Two that I did great with are the Optimum Training system (OTS) Big Beyond Belief program (goes into ramps of increasing volume) then phases of increased frequency.  When I was in undergrad I got to the point where I was doing 2 a days 6 days per week! I wish I knew what I know now about about nutrition though...

Another one is the OTS Titan training system.  It uses a similar approach but has some cool features built in.  

I actually just signed up on John Meadow's express website.  I did a two year plan for $8/month.  For the amount of infomration on there, it is incredible.  I highly suggest you check it out.  You can buy 1 month for $10 as well.


----------



## Ed17447 (Mar 12, 2013)

I don't think theres an economical way to do this but testing your testosterone/cortisol ratio will determine whether or not your overtraining. If your cortisol is high and the ratio is low, then you are overtraining. too bad theres no home testing kits for this ( that I know of ).


----------



## chrisr116 (Mar 12, 2013)

Ed17447 said:


> I don't think theres an economical way to do this but testing your testosterone/cortisol ratio will determine whether or not your overtraining. If your cortisol is high and the ratio is low, then you are overtraining. too bad theres no home testing kits for this ( that I know of ).
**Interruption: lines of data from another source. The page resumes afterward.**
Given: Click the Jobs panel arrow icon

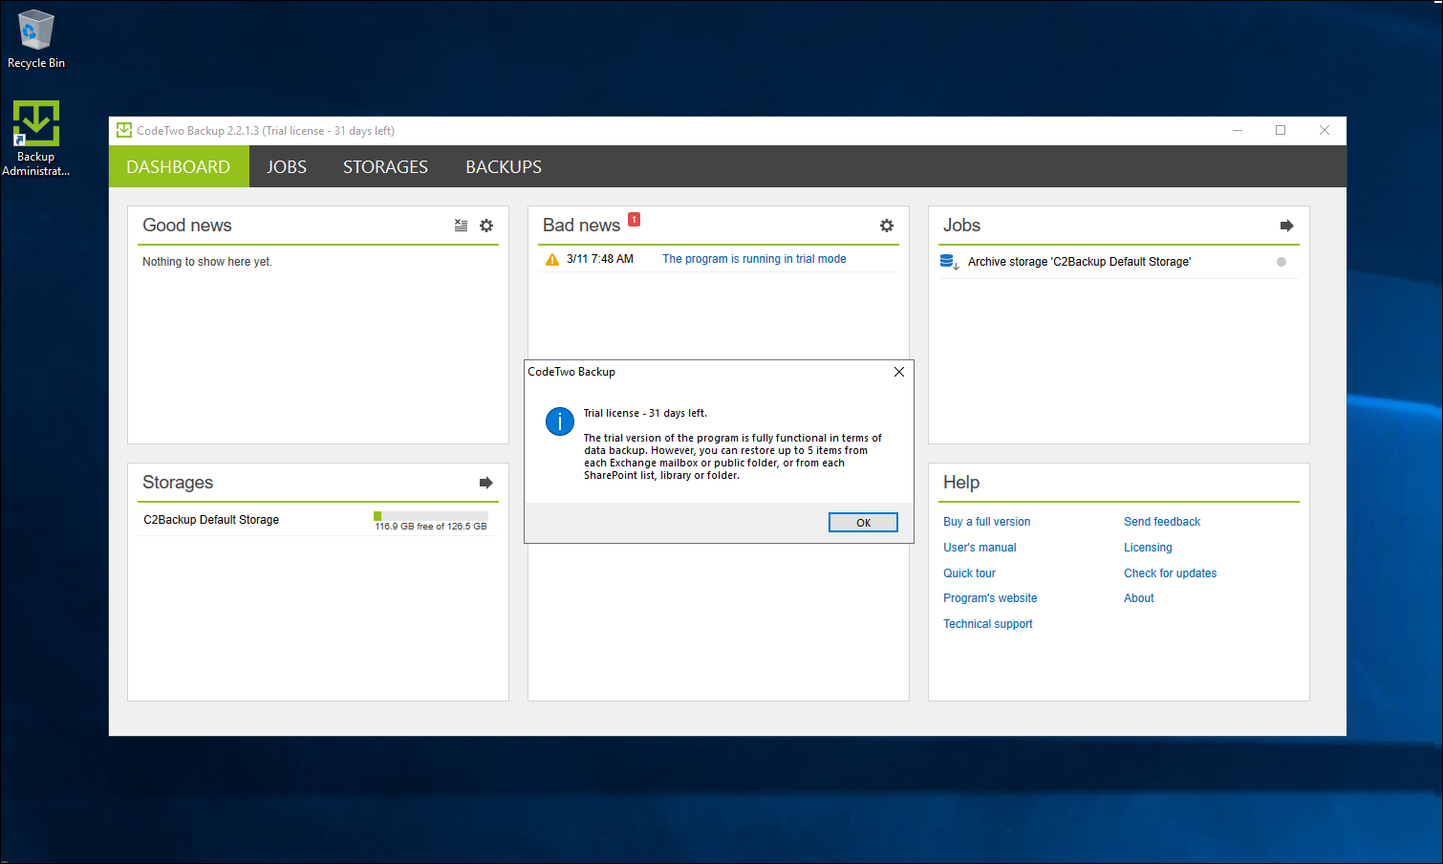Looking at the screenshot, I should tap(1286, 226).
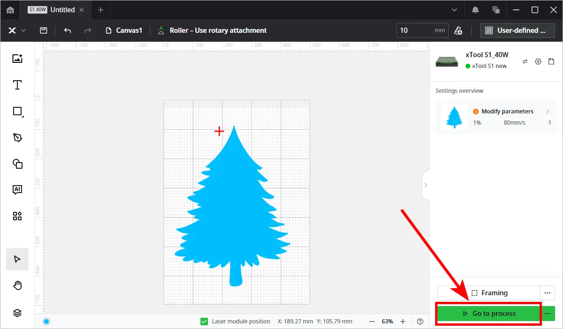The image size is (563, 329).
Task: Select the Hand pan tool
Action: click(17, 285)
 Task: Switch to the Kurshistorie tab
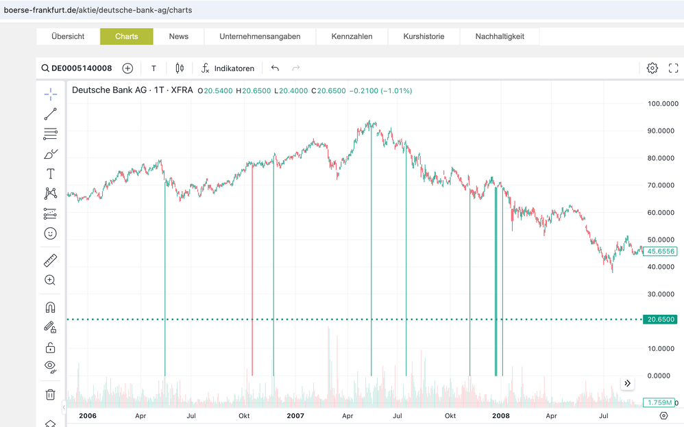point(424,36)
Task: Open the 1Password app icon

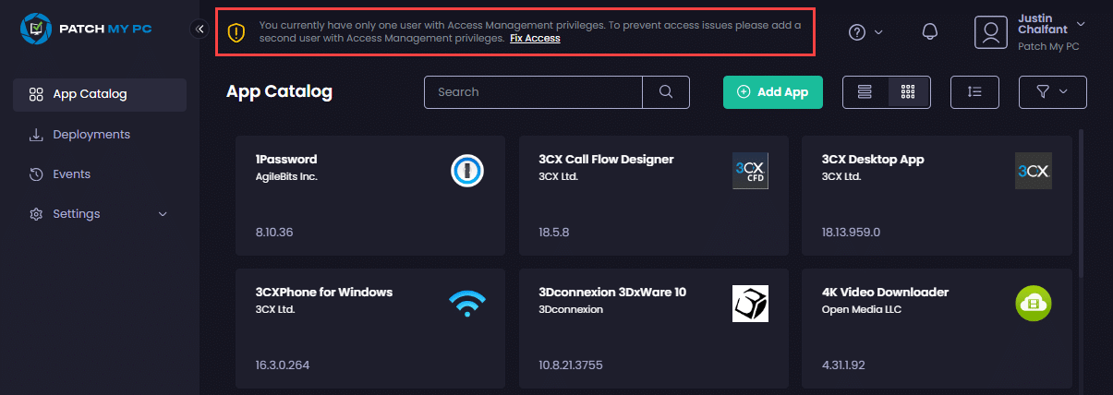Action: pos(467,171)
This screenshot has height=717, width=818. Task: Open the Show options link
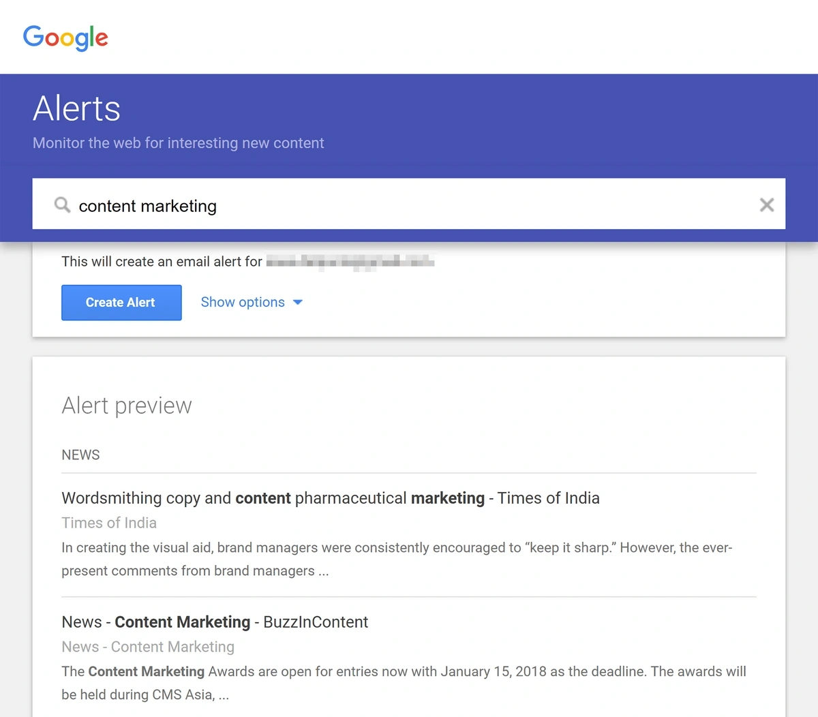click(x=243, y=302)
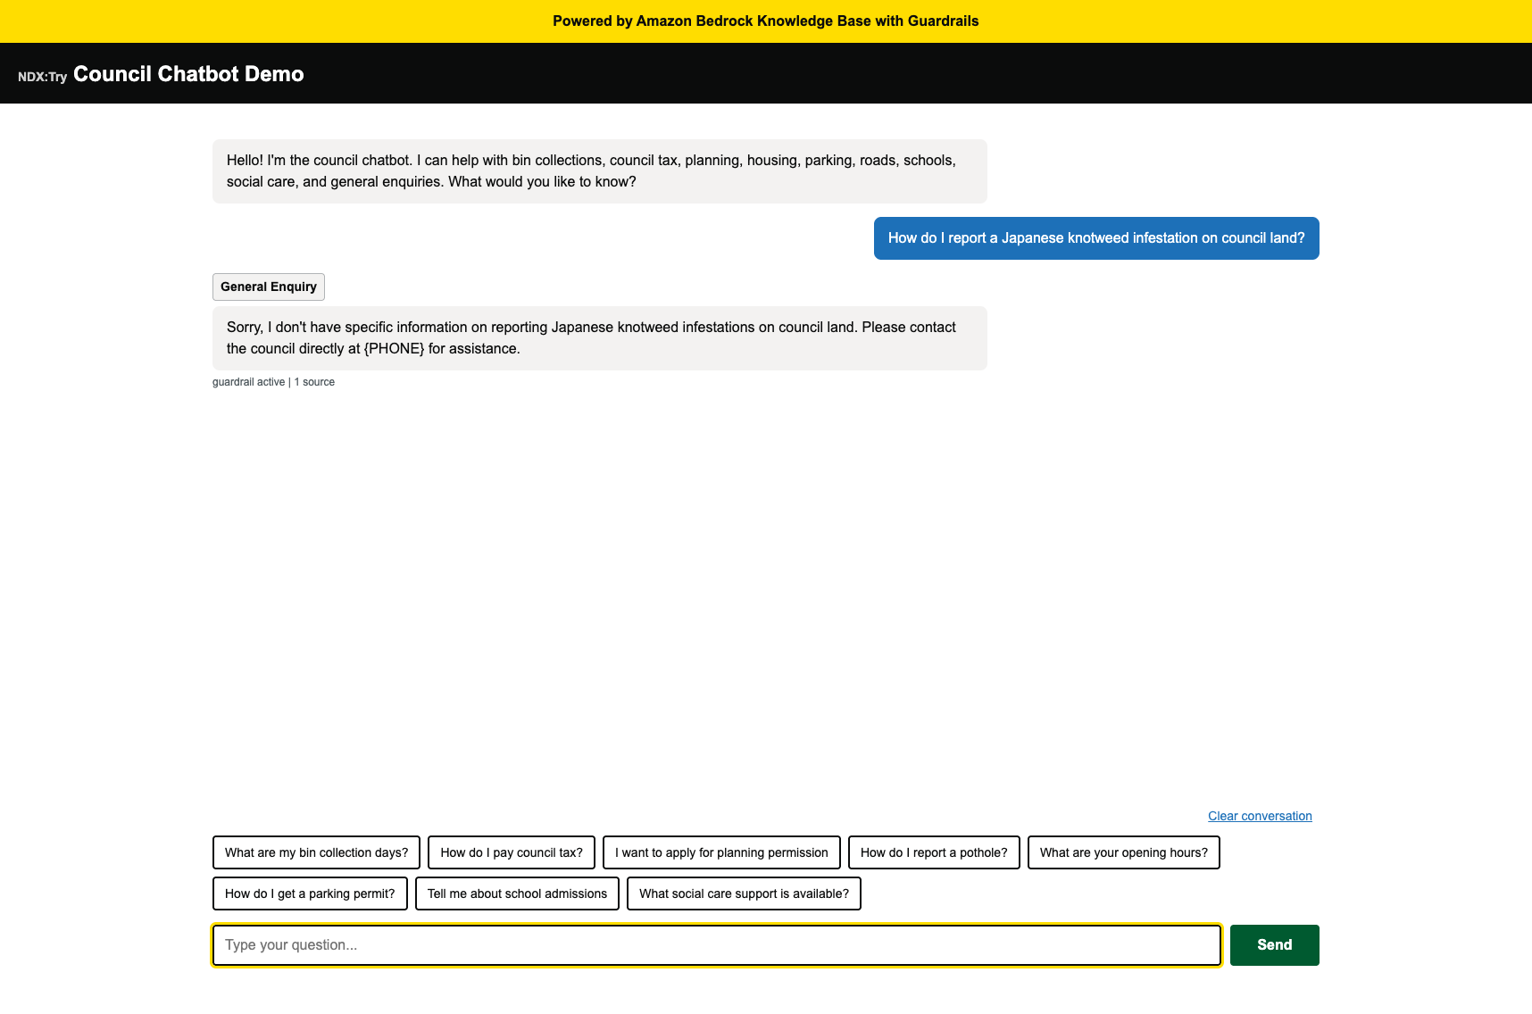Viewport: 1532px width, 1014px height.
Task: Click 'Tell me about school admissions' suggestion
Action: pos(517,893)
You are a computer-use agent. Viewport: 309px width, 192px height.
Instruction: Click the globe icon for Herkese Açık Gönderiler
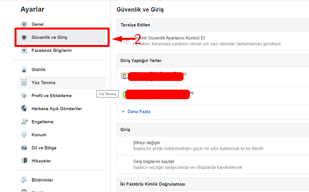click(x=24, y=109)
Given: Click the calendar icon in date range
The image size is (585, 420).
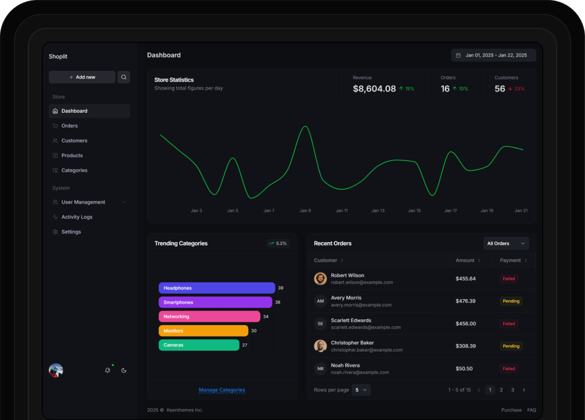Looking at the screenshot, I should click(458, 55).
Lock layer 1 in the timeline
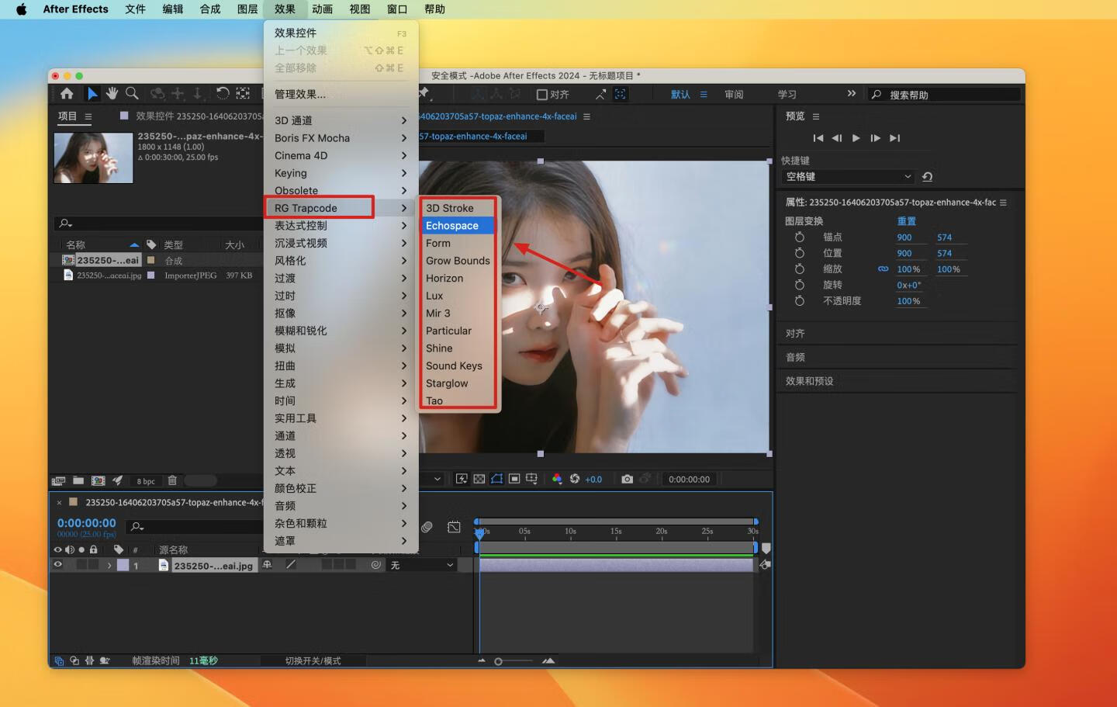 pyautogui.click(x=93, y=565)
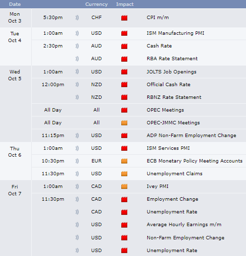Image resolution: width=246 pixels, height=256 pixels.
Task: Click the alert icon for JOLTS Job Openings
Action: pyautogui.click(x=77, y=72)

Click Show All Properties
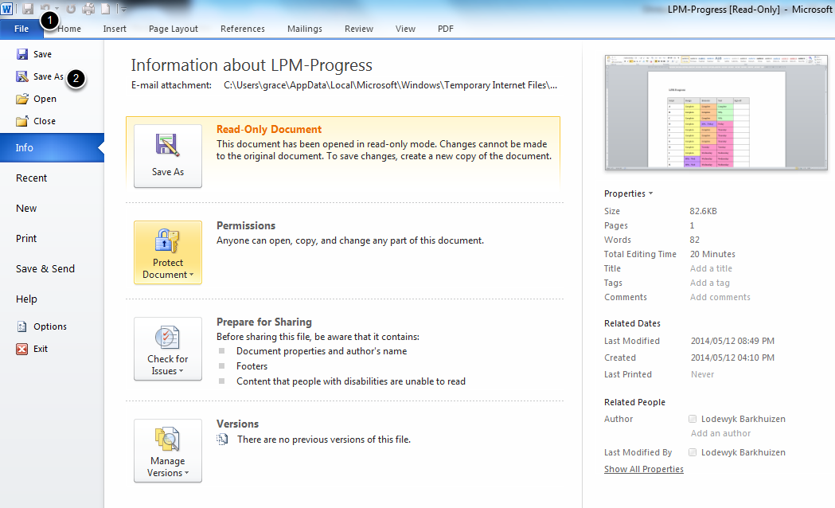point(643,469)
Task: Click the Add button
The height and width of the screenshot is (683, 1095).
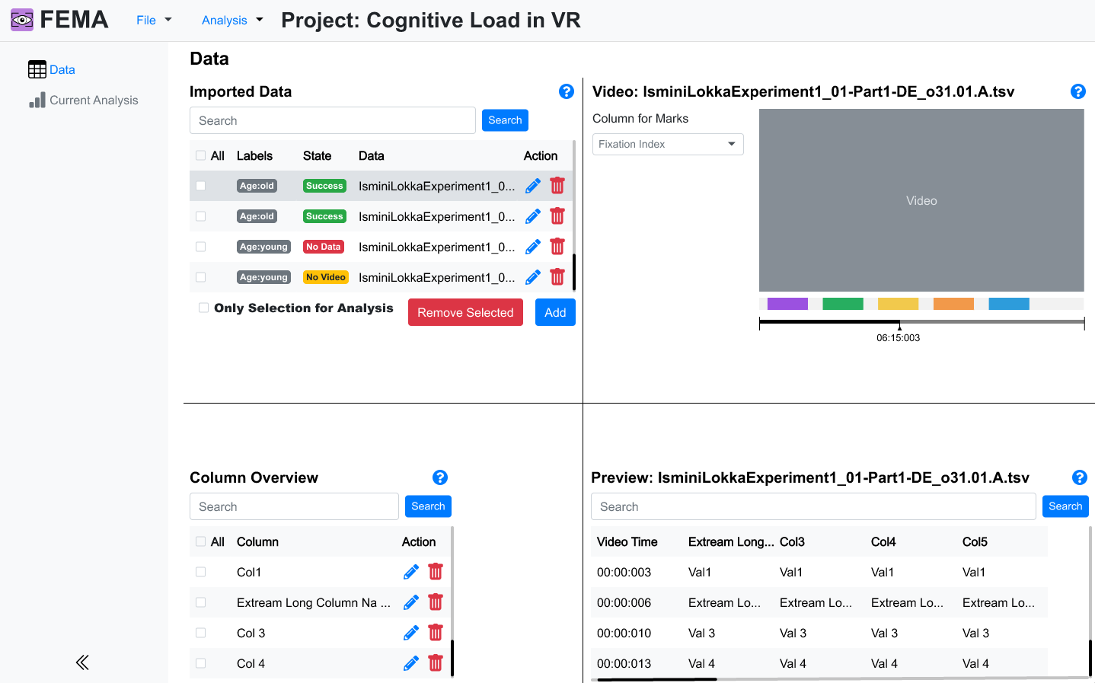Action: pyautogui.click(x=555, y=312)
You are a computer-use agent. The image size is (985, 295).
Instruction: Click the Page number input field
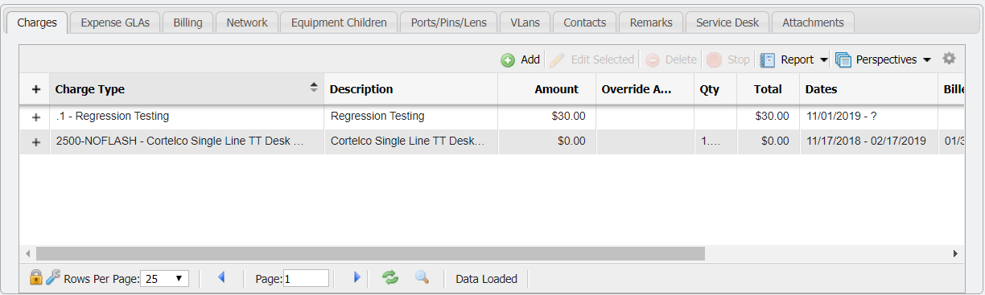coord(306,278)
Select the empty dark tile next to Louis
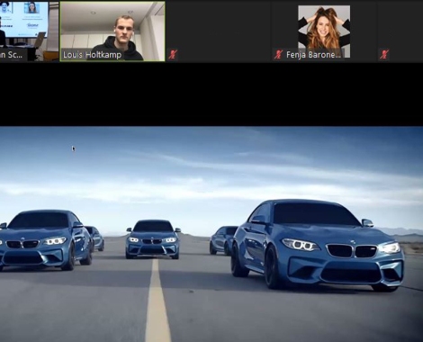 click(219, 32)
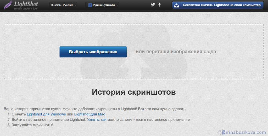Open the standalone Facebook 'f' icon in header
The width and height of the screenshot is (268, 136).
point(159,5)
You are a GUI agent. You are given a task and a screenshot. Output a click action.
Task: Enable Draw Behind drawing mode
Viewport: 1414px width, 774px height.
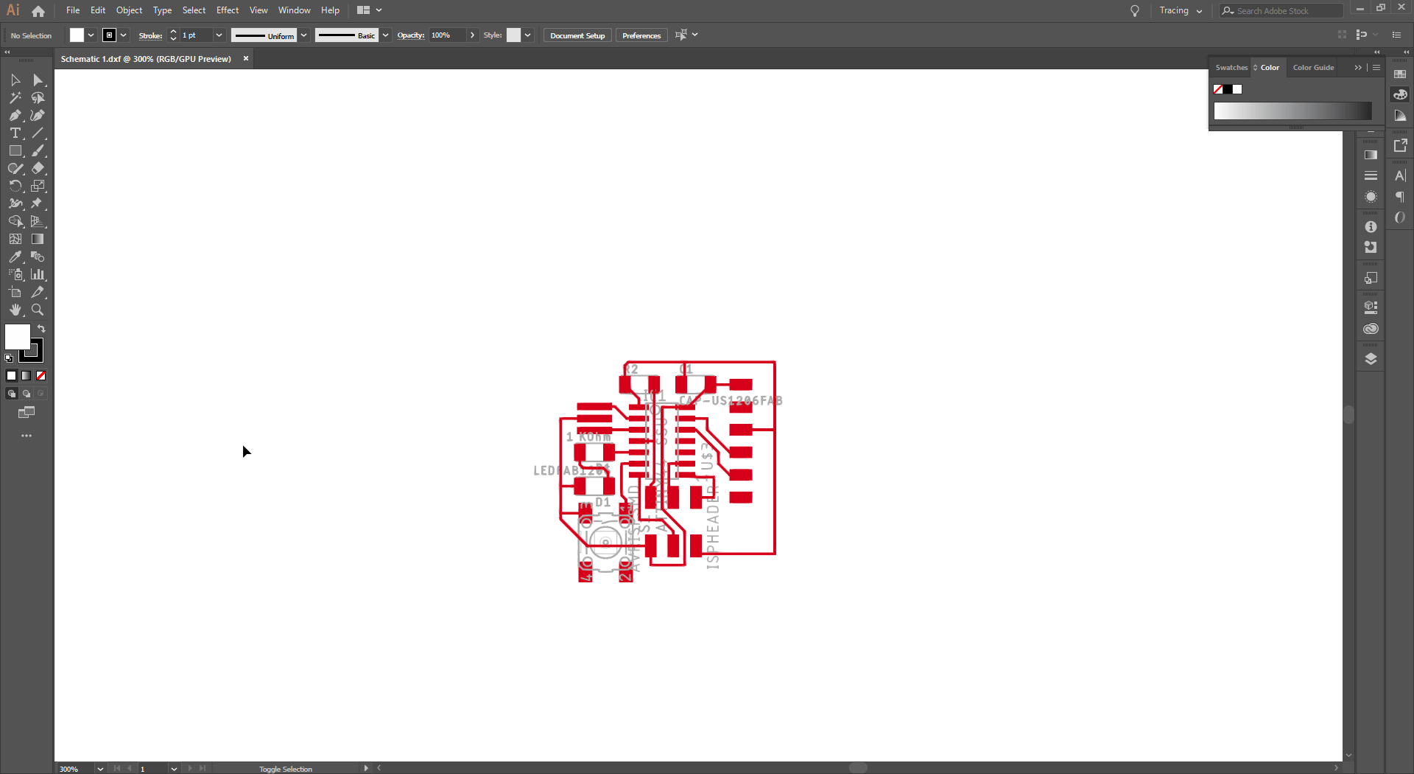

Wouldn't that be cool as hell is there was a test for that?  I think I am starting to get a little too deep into the overreaching.  

My overtraining manifests itself in physical ways.  

Getting tendonitis in my elbows again.  I took it easy on back day and kept things at about 75% and cut out a couple of exercises, and am taking today off.  Tomorrow is shoulders, prob gonna take it ez on that too. I probably am due for a week off, but I'm not going to do that mid cycle.


----------



## chicken_hawk (Mar 13, 2013)

Remember, the key is to walk up to the edge and then back off...don't wait to fall off the cliff :sFun_hockey:

Hawk


----------



## chrisr116 (Mar 13, 2013)

chicken_hawk said:


> Remember, the key is to walk up to the edge and then back off...don't wait to fall off the cliff :sFun_hockey:
> 
> Hawk



Best damn way I have heard it described yet.


----------